Held by Hogan J that it would be appropriate to grant the plaintiff yet further leave to amend the (already amended) statement of claim as furnished by him in June 2015. Hogan J took account of the fact that the striking out of pleadings (and, by extension, the action) should normally be avoided if a further amendment will regularise them.

Hogan J held that he would grant the plaintiff liberty to make these amendments solely for the purpose of ensuring the case is now confined entirely to purely personal claims, while excluding all claims barred by Foss v Harbottle (1843) 2 Hare 461. He would hear the parties on the question of the finalisation of the pleadings in the light of this judgment and what steps would be appropriate to ensure that the case could be quickly heard by the High Court.

Appeal dismissed.

1

JUDGMENT of Mr. Justice Gerard Hogan delivered on the 7th day of October 2015

2

1. This appeal provides another example of the some of the legal difficulties which are presented where a private investor utilises a private company for investment purposes. It has been clear for over 170 years since the decision of Wigram V.C. in Foss v. Harbottle (1843) 2 Hare 461 that, generally speaking, shareholders cannot sue in respect of any loss caused to the company by the wrongful acts of another, even if such wrongful acts have the consequence of causing financial loss to the shareholders by bringing about a loss in the value of their shareholding.

3

2. While the correctness of Foss v.

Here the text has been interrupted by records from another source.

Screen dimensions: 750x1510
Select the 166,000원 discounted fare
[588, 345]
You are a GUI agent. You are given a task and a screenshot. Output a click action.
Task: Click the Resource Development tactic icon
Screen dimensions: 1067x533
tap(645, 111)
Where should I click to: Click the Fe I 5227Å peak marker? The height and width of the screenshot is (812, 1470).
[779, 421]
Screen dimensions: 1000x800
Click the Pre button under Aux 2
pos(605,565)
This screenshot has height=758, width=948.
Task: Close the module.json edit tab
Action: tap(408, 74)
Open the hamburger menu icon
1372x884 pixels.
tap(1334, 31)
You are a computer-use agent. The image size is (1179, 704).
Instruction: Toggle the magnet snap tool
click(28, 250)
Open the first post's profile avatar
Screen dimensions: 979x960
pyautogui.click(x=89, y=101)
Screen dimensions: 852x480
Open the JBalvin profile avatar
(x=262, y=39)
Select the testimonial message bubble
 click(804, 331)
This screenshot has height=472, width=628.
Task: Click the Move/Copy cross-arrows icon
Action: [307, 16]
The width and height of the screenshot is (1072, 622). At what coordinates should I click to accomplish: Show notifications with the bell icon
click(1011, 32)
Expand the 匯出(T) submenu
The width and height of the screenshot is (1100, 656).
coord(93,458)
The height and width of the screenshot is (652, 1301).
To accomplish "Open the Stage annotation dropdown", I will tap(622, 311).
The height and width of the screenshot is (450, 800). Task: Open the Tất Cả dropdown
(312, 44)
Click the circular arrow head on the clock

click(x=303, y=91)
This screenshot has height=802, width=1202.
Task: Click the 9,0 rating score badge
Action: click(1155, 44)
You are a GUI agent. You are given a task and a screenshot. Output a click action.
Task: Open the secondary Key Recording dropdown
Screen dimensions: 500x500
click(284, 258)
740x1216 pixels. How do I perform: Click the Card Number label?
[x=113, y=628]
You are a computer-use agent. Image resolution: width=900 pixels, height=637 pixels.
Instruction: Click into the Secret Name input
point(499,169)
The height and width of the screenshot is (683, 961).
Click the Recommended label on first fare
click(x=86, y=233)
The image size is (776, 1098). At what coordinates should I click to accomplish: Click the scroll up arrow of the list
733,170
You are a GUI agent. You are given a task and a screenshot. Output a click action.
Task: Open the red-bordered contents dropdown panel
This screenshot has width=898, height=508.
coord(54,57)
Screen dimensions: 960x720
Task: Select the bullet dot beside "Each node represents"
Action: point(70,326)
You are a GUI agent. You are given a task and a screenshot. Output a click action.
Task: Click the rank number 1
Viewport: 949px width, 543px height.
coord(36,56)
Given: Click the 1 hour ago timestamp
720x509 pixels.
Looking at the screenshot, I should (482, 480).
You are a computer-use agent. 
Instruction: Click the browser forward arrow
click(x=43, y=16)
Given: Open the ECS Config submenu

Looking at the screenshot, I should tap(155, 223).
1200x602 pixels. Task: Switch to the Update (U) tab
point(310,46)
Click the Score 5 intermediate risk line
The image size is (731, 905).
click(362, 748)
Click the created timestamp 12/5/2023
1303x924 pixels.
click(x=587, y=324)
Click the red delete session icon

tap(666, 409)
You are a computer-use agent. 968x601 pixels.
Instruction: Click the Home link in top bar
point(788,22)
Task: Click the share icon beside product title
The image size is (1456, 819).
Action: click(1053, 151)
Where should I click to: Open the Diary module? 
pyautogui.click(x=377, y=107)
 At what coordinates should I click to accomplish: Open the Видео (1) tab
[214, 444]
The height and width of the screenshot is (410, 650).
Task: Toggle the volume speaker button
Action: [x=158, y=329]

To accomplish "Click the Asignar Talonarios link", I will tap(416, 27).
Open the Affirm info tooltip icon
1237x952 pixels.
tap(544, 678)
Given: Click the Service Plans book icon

Harbottle has never been doubted, a rigid and unyielding application of that rule sometimes causes unfairness to shareholders. In that respect, there have been some judicially created exceptions to the rule while in other cases the Oireachtas has intervened by statute to provide shareholders with a remedy. A further difficulty presented by the rule lies in the precise identification of where the supposed injury to the company begins and ends, as it is sometimes not easy to isolate any independent injury to shareholders (such as where a professional person gives negligent advice to a prospective investor in a company) from other losses which are properly regarded as occurring to the company caused by the wrongful actions of others. Many of these difficulties are illustrated by the issues arising in the present appeal.

4

3. These proceedings were commenced in the High Court by the plaintiff on 29 th October 2009 in which he sued the defendant solicitors for damages for breach of contract and for negligence. While the background to the dispute is a complex one, it may, in essence, be summarised as follows: the plaintiff, Mr. McAteer, is a businessman and accountant residing in Co. Derry. The plaintiff claims that the defendant's solicitors were retained by him and his fellow investors in the summer of 2006 to draft and execute a share subscription and shareholder's agreement. He contends that this agreement envisaged that two new companies would be established and that the plaintiff (or his nominee) would be a director of the companies. He further contends that 12 new shares would be allotted to each company and that he in turn would receive three such shares in each company.

5

4. The plaintiff then says that although these two companies (Ballinorrig Developments Ltd. ("Developments") and Ballinorrig Properties Ltd. ("Properties")) were duly incorporated, he later discovered that he had not been in fact appointed a director of the companies, nor had his shareholding been allocated to him. He further contends that the assets of both Developments and Properties were transferred to two other companies controlled by the defendants. He further contends that the first and second defendants appointed themselves as directors of both Developments and Properties.

6

5. It appears that Developments and Properties were involved in a plan to develop certain lands at Tralee, Co. Kerry for the purposes of development of a medical centre. Although the lands were re-zoned from agricultural purposes by Kerry County Council in early 2007, the plan never came to fruition. This, the plaintiff says, was because the first and second defendants wrongfully involved themselves personally in these companies; wrongfully excluded him from these companies and then so mismanaged the affairs of both Developments and Properties that the plan failed. All of these events culminated in what the plaintiff claims was considerable financial loss.

7

6. A statement of claim was delivered by the plaintiff as far back as April 2010 making allegations along these lines. The defendants delivered a defence on 7 th March 2011 in which they denied having acted for the plaintiff in relation to these matters, while also denying all allegations of wrongdoing.

8

7. On 30 th July 2010 the defendants issued a notice for particulars in which they requested details on how the plaintiff maintained that he personally had sustained any loss. Although the plaintiff furnished replies to the notice for particulars on 20 th September 2010, the defendants contended that the particulars of loss were inadequate in that they did not identify with clarity which entity or entities had suffered loss. This prompted various applications to the High Court on the part of the defendants for an order compelling fuller replies to the particulars which it had raised.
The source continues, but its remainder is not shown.